TIM MELVIN: You use the numbers there of eight, nine percent. I want to touch on that because many people in financial media today don’t talk about realistic rates of return. We’ve got people walking around out there that, with the market at this level and the CAPE over forty, are walking around talking about, “I think I’m going to make fifteen, twenty percent a year for the next decade.” How realistic is that?
MEB FABER: Well, apparently you’re not hanging out on Instagram enough because over there they say not just, you know, ten, fifteen—you’re going to make thirty, forty, fifty percent a year. We’ve identified a lot of that. That even beats Twitter. I mean, wow. Yeah, that’s big. We’ve identified a lot of frauds over the years, and we try to call out particularly bad behavior. I made the mistake of bookmarking a particularly offensive handful set of marketing. You know, it’s usually like private real estate, private credit, you know, some sort of options. Here, “Come invest in my trailer park, come invest in my movie, come invest in my”—just... But they seduce people with the prospect of high returns. Investors, if they just sat back and compounded over time and focused on the things that are important—saving, investing in the first place, starting early, not mucking it up, paying low fees and taxes—it’s magical, right? In fifty years, you’ve 100x’d your money. They get seduced by the prospect of getting rich quick, in which case they usually lose all their money. All my Instagram ads are these shady deals. I have a Twitter thread that has about fifty of them. I gave up because there are so many. Usually, a nice bear market will clean these people out or the regulators or both.

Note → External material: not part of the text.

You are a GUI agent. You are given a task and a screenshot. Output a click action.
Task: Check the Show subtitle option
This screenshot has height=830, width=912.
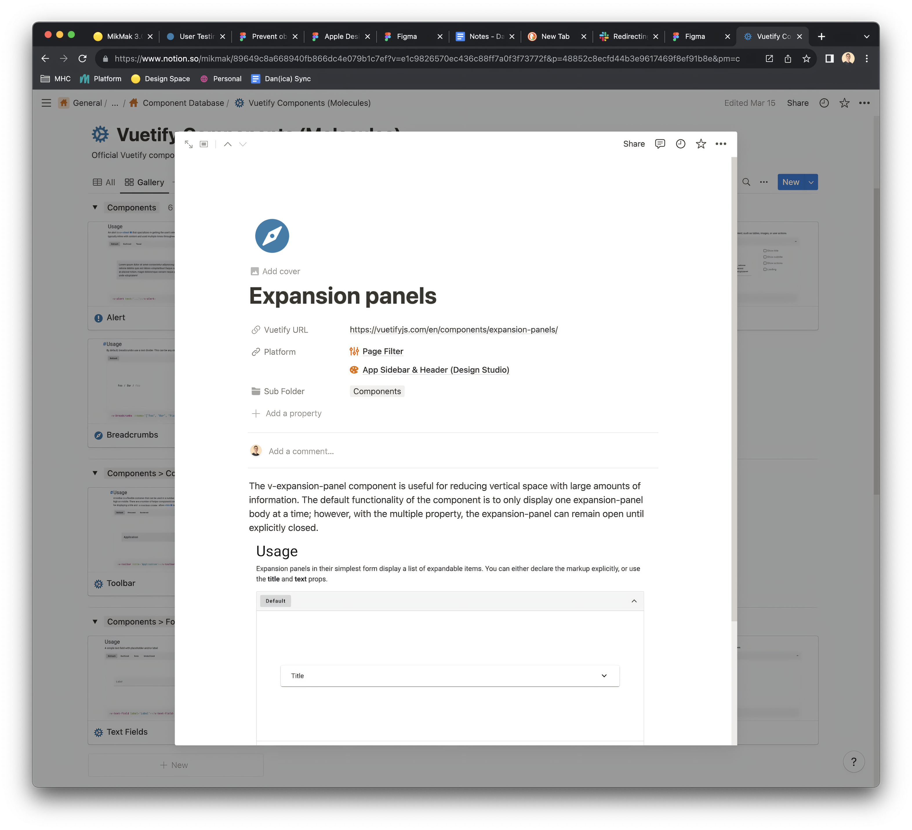[765, 257]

TIM MELVIN: Okay, yeah. That’s one of the things that I’ve seen. I saw this as a broker. I’ve seen it because I work in, obviously, financial media. You’re competing against people that will say anything. They’re promising these just magnificent returns and how you’re going to get rich by next Tuesday. Frankly, it drives me insane. All right, you use the CAPE ratio a lot. This is controversial. I know because I use the CAPE ratio. It might have been you that said at one time—and if it wasn’t, take credit for it because it’s a great statement—the CAPE ratio is not a precise timing mechanism by any stretch. Basically, it doesn’t tell you when you’re going to get thrown out of a window by the market. It tells you what floor you’re on.
MEB FABER: That is great. I hope I said that. That’s wonderful. Whoever said it, that’s a fantastic line. I’ll use it all the time. I’ll take it.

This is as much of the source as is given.